William Edmund Barrett (November 16, 1900 – September 14, 1986) was an American writer, best known for the 1962 novella The Lilies of the Field.

Life
Barrett was born in New York City November 16, 1900, to John Joseph and Eleanor Margaret (Flannery) Barrett. His family was Roman Catholic. In 1916, he and his family moved to Denver, Colorado. He returned east to attend Manhattan College, from which he was graduated in 1922.

Barrett spent most of his life in Denver. From 1923-1929 he worked as the Rocky Mountain advertising manager for Westinghouse. He married Christine M. Rollman on February 15, 1925.

Deeply interested in aviation, he was a civilian lecturer for the United States Air Force, and worked as an aeronautics consultant with the Denver Public Library from 1941 on. He received a citation from Regis College in 1956.

Writing
In a writing career that spanned over 50 years, Barrett's works include short stories, biographies, novels, reviews and non-fiction. In 1929, he began writing freelance for pulp magazines. His first novel, Woman on Horseback was published in 1938. In 1964, he wrote  Shepherd of Mankind, a biography of Pope Paul VI.

He was a member of PEN and the Authors League of America. In 1961 he received an Honorary Doctor of Literature degree from Creighton University. He was a member of the National Press Club of Washington, D.C. and the Colorado Authors League, serving as its president from 1943–1944.

Three of his novels were made into films: 
The Left Hand of God, starring Humphrey Bogart
Lilies of the Field based on his novel The Lilies of the Field, featuring Sidney Poitier
Pieces of Dreams, based on The Wine and the Music.

Barrett had been in poor health after suffering a heart attack and died in his sleep in Denver September 14, 1986 at the age of eighty-five.

Bibliography

Woman on Horseback (1938)
Flight from Youth (1939)
Aviation as a Business (1945)
----
# [Description of the task]
Return the William Edmund Barrett biography in full, word for word. Rely on the William Edmund Barrett biography and nothing beyond it.
----
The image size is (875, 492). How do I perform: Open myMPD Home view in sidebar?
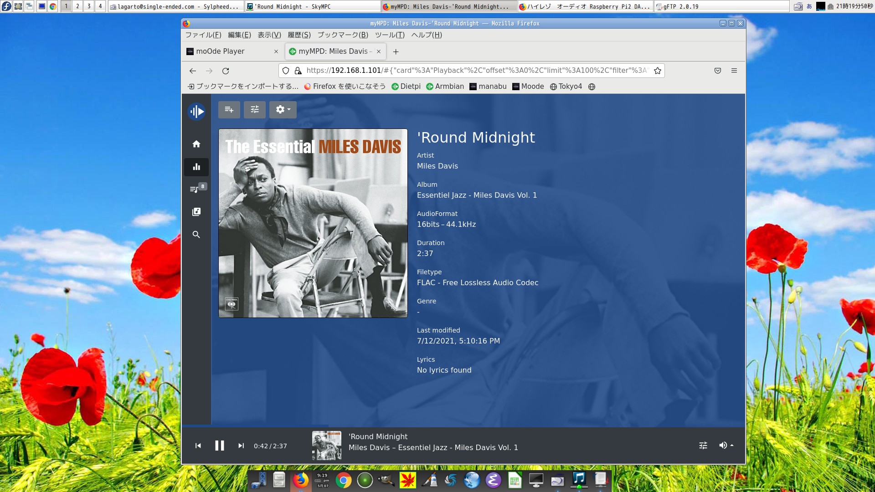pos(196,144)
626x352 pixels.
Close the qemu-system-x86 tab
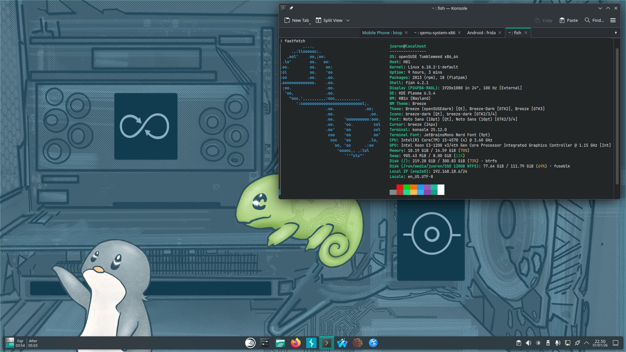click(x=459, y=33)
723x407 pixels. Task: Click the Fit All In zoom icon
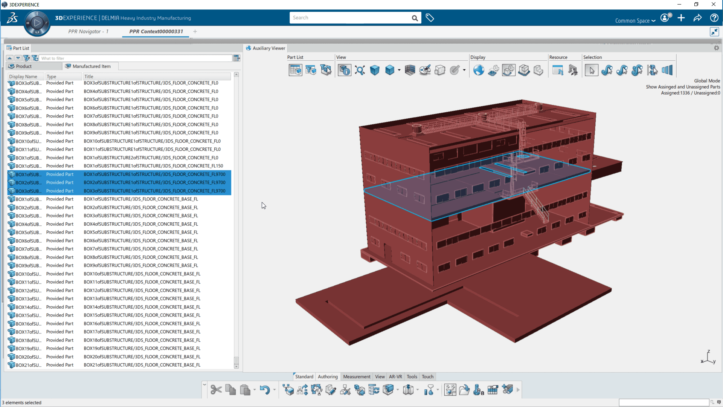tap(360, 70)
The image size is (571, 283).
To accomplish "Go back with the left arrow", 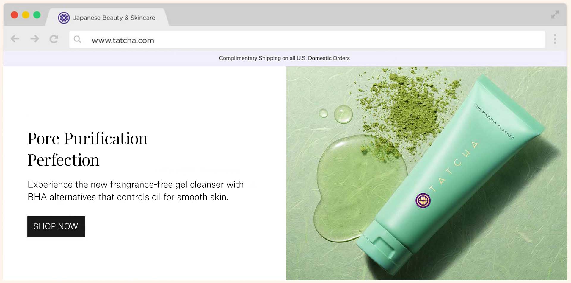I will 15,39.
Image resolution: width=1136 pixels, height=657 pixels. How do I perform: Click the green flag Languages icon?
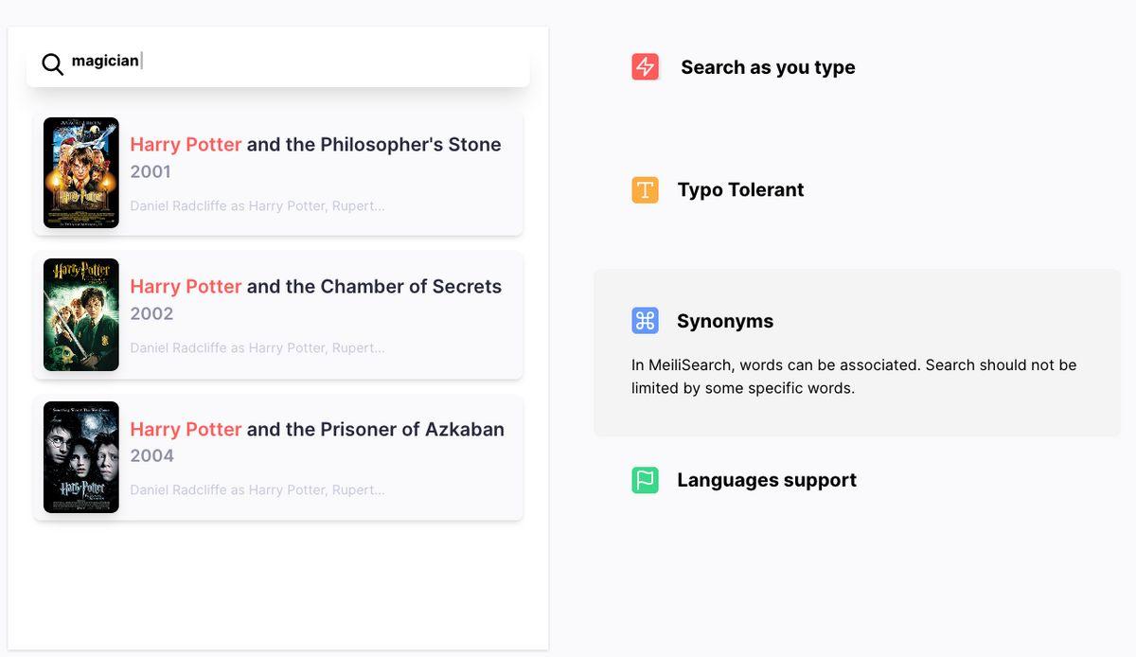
----
# [Solution for this problem]
William Edmund Barrett (November 16, 1900 – September 14, 1986) was an American writer, best known for the 1962 novella The Lilies of the Field.

Life
Barrett was born in New York City November 16, 1900, to John Joseph and Eleanor Margaret (Flannery) Barrett. His family was Roman Catholic. In 1916, he and his family moved to Denver, Colorado. He returned east to attend Manhattan College, from which he was graduated in 1922.

Barrett spent most of his life in Denver. From 1923-1929 he worked as the Rocky Mountain advertising manager for Westinghouse. He married Christine M. Rollman on February 15, 1925.

Deeply interested in aviation, he was a civilian lecturer for the United States Air Force, and worked as an aeronautics consultant with the Denver Public Library from 1941 on. He received a citation from Regis College in 1956.

Writing
In a writing career that spanned over 50 years, Barrett's works include short stories, biographies, novels, reviews and non-fiction. In 1929, he began writing freelance for pulp magazines. His first novel, Woman on Horseback was published in 1938. In 1964, he wrote  Shepherd of Mankind, a biography of Pope Paul VI.

He was a member of PEN and the Authors League of America. In 1961 he received an Honorary Doctor of Literature degree from Creighton University. He was a member of the National Press Club of Washington, D.C. and the Colorado Authors League, serving as its president from 1943–1944.

Three of his novels were made into films: 
The Left Hand of God, starring Humphrey Bogart
Lilies of the Field based on his novel The Lilies of the Field, featuring Sidney Poitier
Pieces of Dreams, based on The Wine and the Music.

Barrett had been in poor health after suffering a heart attack and died in his sleep in Denver September 14, 1986 at the age of eighty-five.

Bibliography

Woman on Horseback (1938)
Flight from Youth (1939)
Aviation as a Business (1945)